Could you switch every "screenshot" in the entries below to "screen capture", keep everything else unchanged, and leave the pictures out of your answer?

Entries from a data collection

##############################

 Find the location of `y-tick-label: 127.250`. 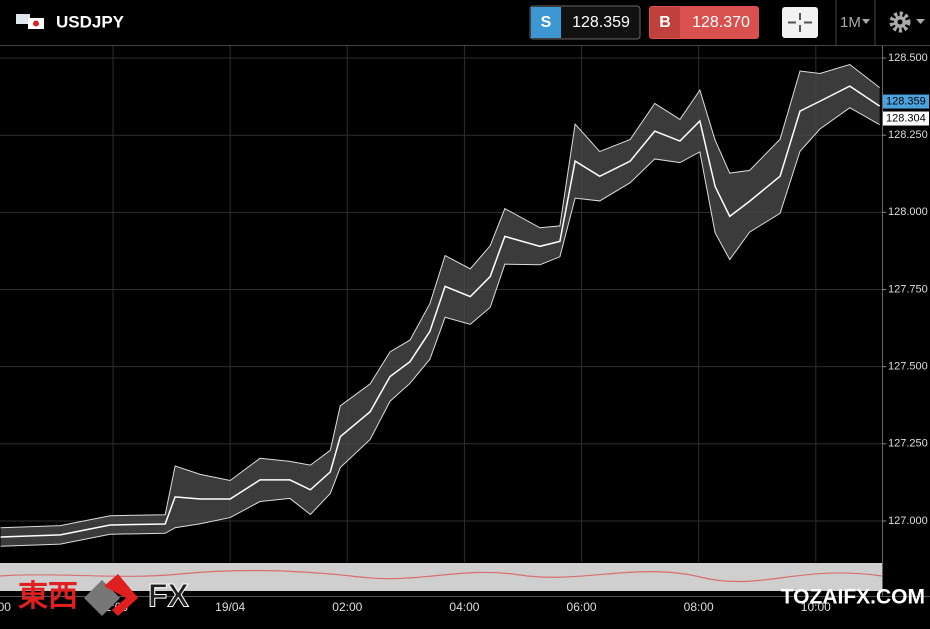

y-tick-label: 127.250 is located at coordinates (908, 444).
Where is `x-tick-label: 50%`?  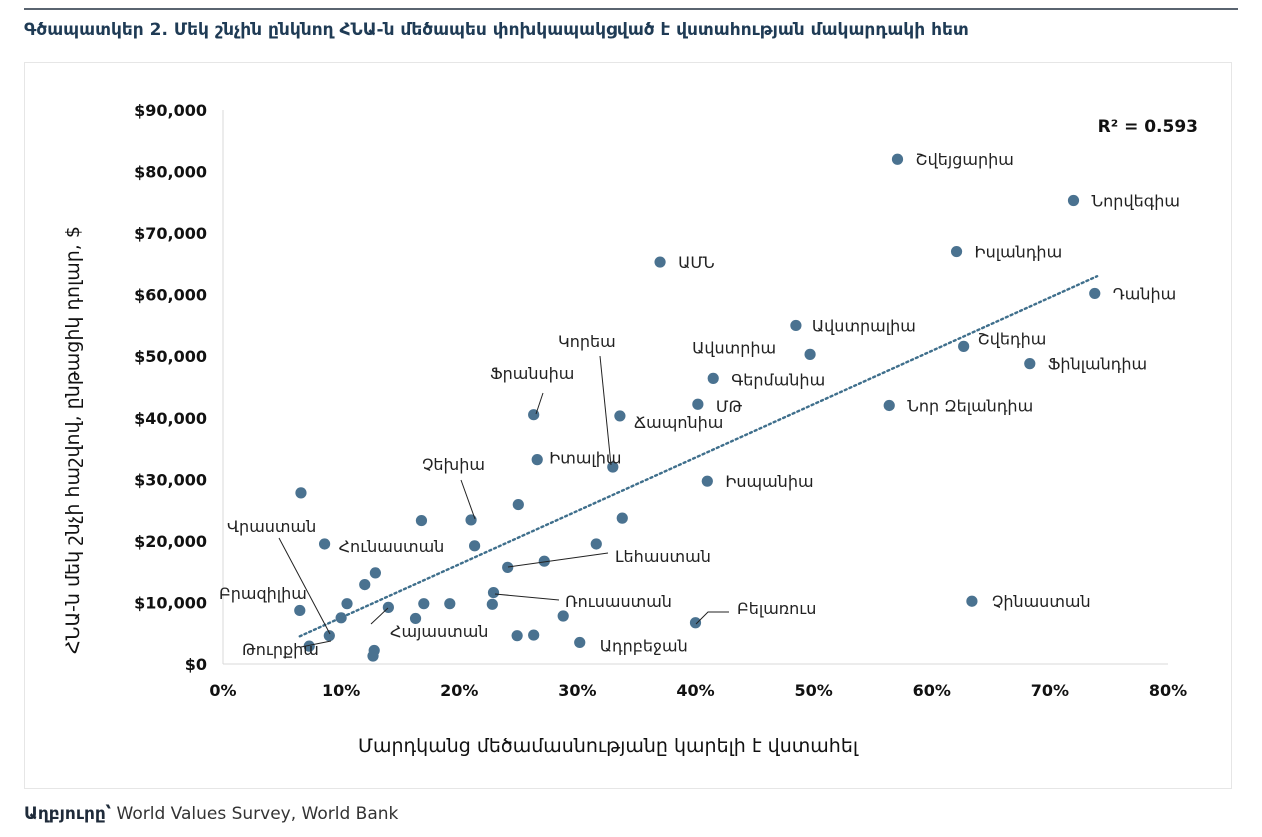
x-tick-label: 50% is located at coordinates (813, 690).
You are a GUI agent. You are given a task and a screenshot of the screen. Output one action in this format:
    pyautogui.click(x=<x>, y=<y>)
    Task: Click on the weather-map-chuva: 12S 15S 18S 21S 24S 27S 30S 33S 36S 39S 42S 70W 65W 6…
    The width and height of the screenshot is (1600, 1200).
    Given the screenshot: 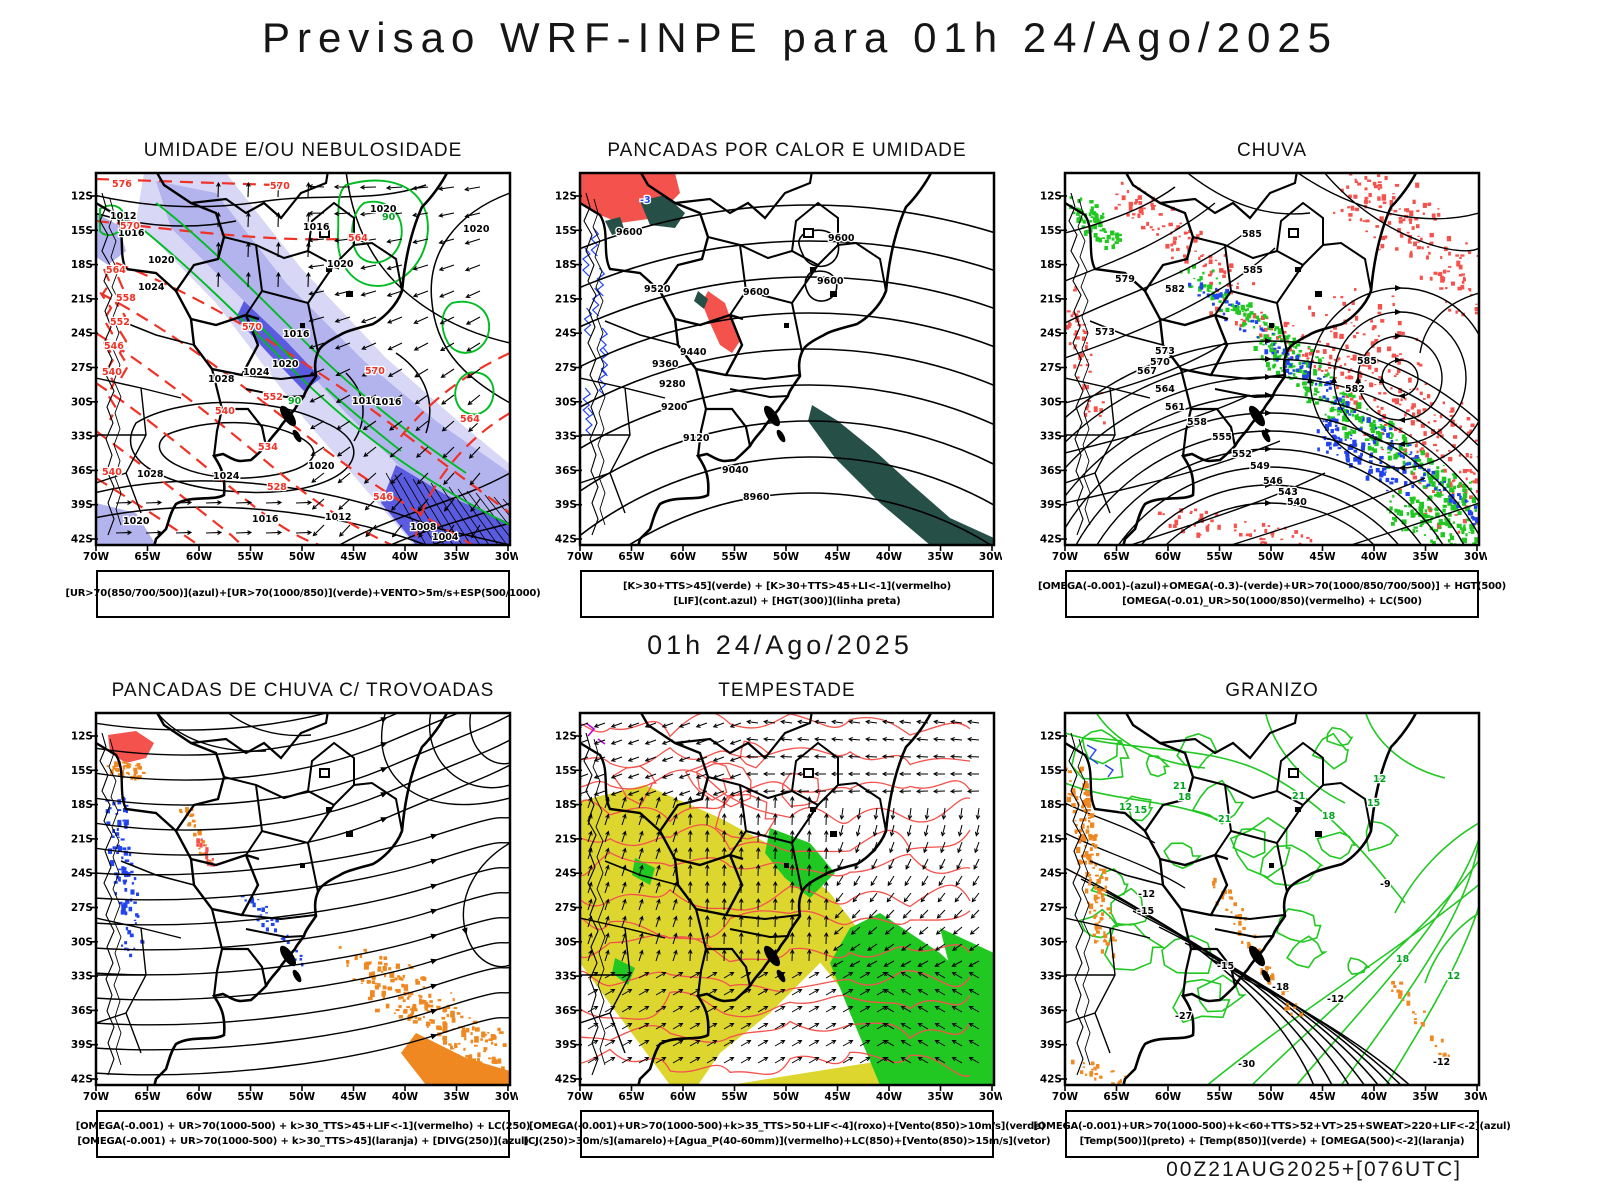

##############################

→ **Response**:
 Find the location of `y-tick-label: 127.250`. 

y-tick-label: 127.250 is located at coordinates (908, 444).
Where is `x-tick-label: 50%`?  
x-tick-label: 50% is located at coordinates (813, 690).
You are a GUI agent. You are given a task and a screen capture of the screen. Output one action in this format:
    pyautogui.click(x=<x>, y=<y>)
    Task: Click on the weather-map-chuva: 12S 15S 18S 21S 24S 27S 30S 33S 36S 39S 42S 70W 65W 6…
    The width and height of the screen capture is (1600, 1200).
    Given the screen capture: 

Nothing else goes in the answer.